Local 10 Meteorologist saw a lot of good change; need more in next 10 years

2005: Hurricane Wilma makes landfall in Florida as a Category 3 hurricane, killing 25 people and causing around $10 billion in damage.
2005: Hurricane Wilma makes landfall in Florida as a Category 3 hurricane, killing 25 people and causing around $10 billion in damage. (U.S. National Oceanic and Atmospheric Administration)

PEMBROKE PARK, Fla. – 2020! It always seemed impossibly far in the future. Now, unbelievably, it’s here.

In fairness, for most of my life, 2000 seemed outlandish as well. When a credit card showed up in the late 90s with an expiration date of 2002, the numbers looked exotic – like something from Star Trek.

But, 2020!

Fifty years ago, a number-one hit song by Zager and Evans contemplated a future dystopian world “In the year 2525.” They wondered if humankind would survive the technological changes to come. What will the world be like? How will we live?

At that time, my mind lumped 2020 and 2525 into the same unknowable bucket. Well … a version of that unimaginable time has arrived.

Now that we’re so far in the future, it’s odd that I clearly remember 1995 like it was yesterday. South Florida was still shaken by the bomb that Hurricane Andrew threw into the false reality that the no-hurricane-70s-and-80s would continue.

South Dade was only beginning to recover. The insurance system was in freefall. And politicians from Miami to Washington were grappling with the new reality that government Band-Aids would not keep people, property - indeed, the essence of our communities - safe from the tropical threat that comes with living along the coast.

In some ways, our government did step up – making our emergency management systems more professional and more responsive. And building code officials in southeast Florida rose to the challenge – led by Miami-Dade County.

Today’s insurance system is still standing, but built on pilings made of toothpicks. Government has not done its job to provide a stable, realistic construct upon which an affordable, practical insurance system could be built.

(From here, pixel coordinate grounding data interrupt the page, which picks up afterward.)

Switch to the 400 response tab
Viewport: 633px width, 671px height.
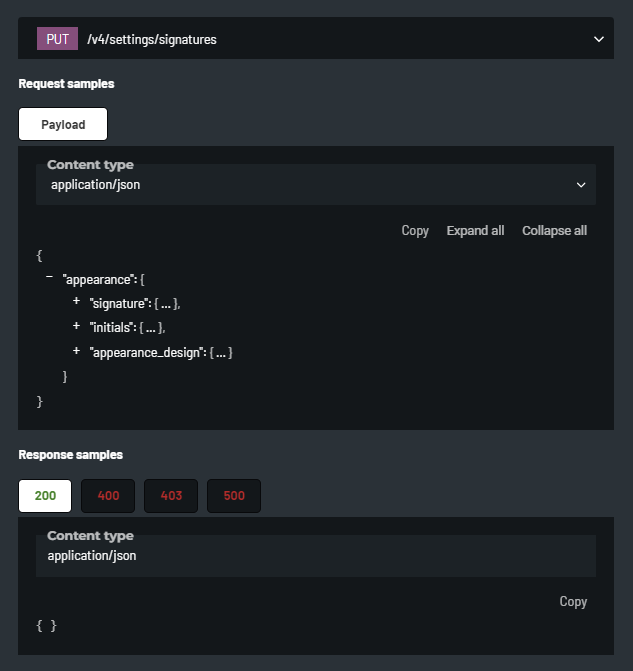(x=108, y=496)
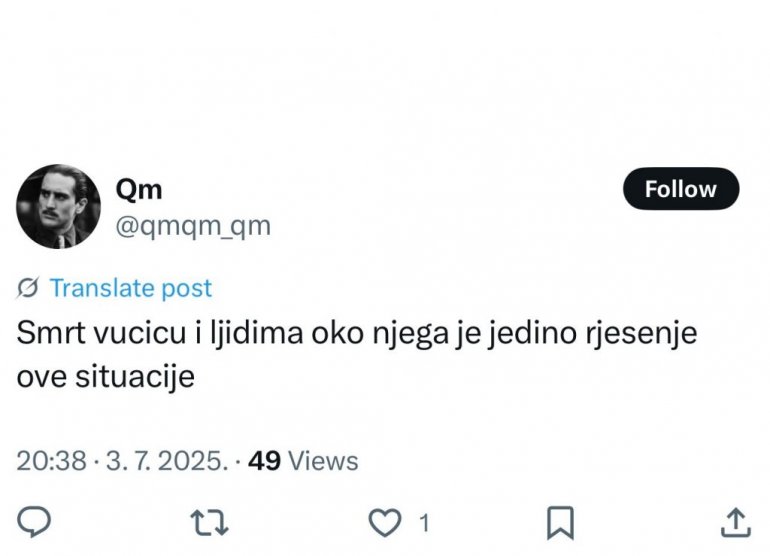The width and height of the screenshot is (770, 556).
Task: Click the reply speech bubble icon
Action: [36, 521]
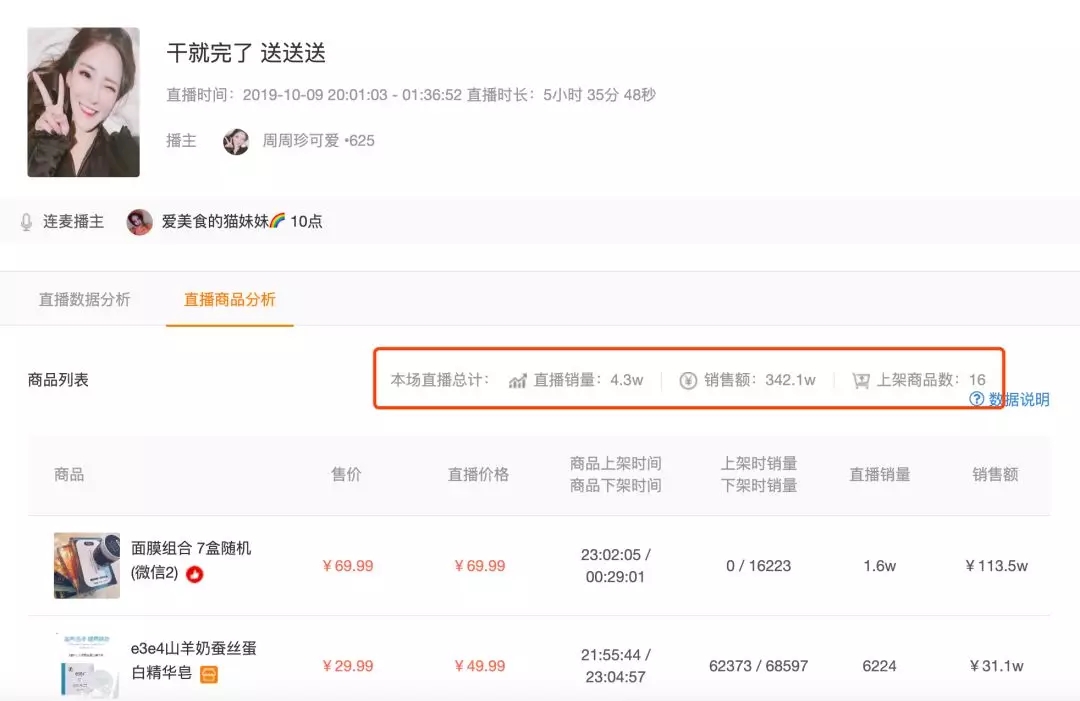Switch to the 直播数据分析 tab

pyautogui.click(x=84, y=300)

By 2000, we were well into the post-Andrew South Florida reality we live in today. We weathered Hurricanes Wilma and Irma with inconvenience and some serious difficulties to be sure. But as a region, recovery was quick and life went on.

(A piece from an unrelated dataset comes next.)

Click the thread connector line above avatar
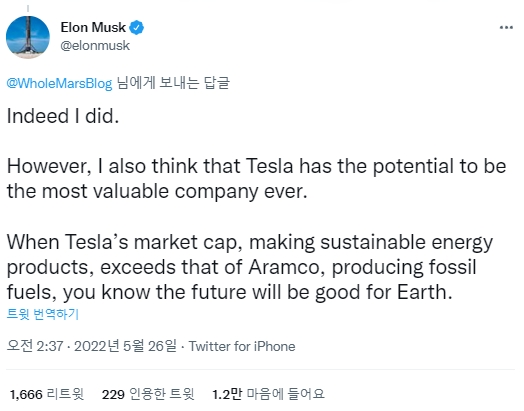point(28,9)
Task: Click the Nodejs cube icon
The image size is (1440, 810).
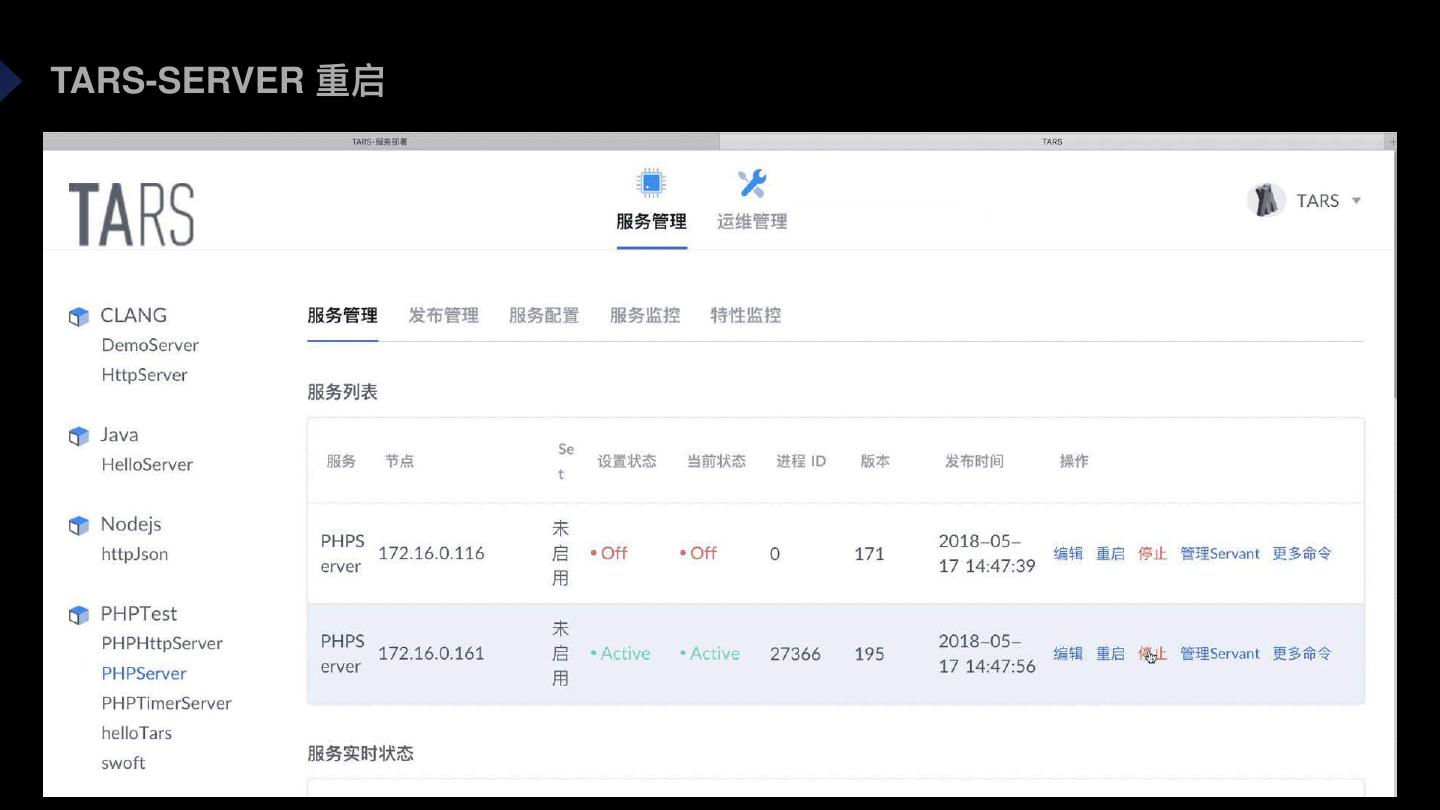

Climate change was a thing in 2000, of course, but like the year 2020, it seemed impossibly far in the future. Now, the calendar and the climate have collided. The future is here – 2020 has arrived and the climate crisis is evident for all to see.

In South Florida, our increased focus on the existential threat from rising sea levels is an extremely positive development. We cannot pause. In fact, we have to think harder and deploy more resources before nuisance flooding becomes destructive inundation.

And meanwhile, hurricanes are in the forecast. We don’t know when, but we know that South Florida will be impacted by a hurricane. The history book includes more hurricanes affecting our coastline than we’ve experienced recently, not fewer.

A hurricane’s eye came over downtown Miami at least seven times in the first seven decades of the 20th Century. And none have done that since 1964, although Katrina came very close in 2005.

Living in South Florida has always meant living with hurricanes and, now, we add rising seas in a world that’s warming frighteningly fast. The resiliency of our cities will be tested in the ways we never imagined 20 years ago.

I propose that we resolve in the coming year to: treat ourselves better (lose some weight); treat each other better (smile more and drive better); and treat our natural environment with the respect that it deserves.

We live in a glorious but fragile place, that is threatened as never before. We also live in a time when solutions are on the table. Let’s find the courage to let old ideas go. The future is here.

HAPPY NEW YEAR!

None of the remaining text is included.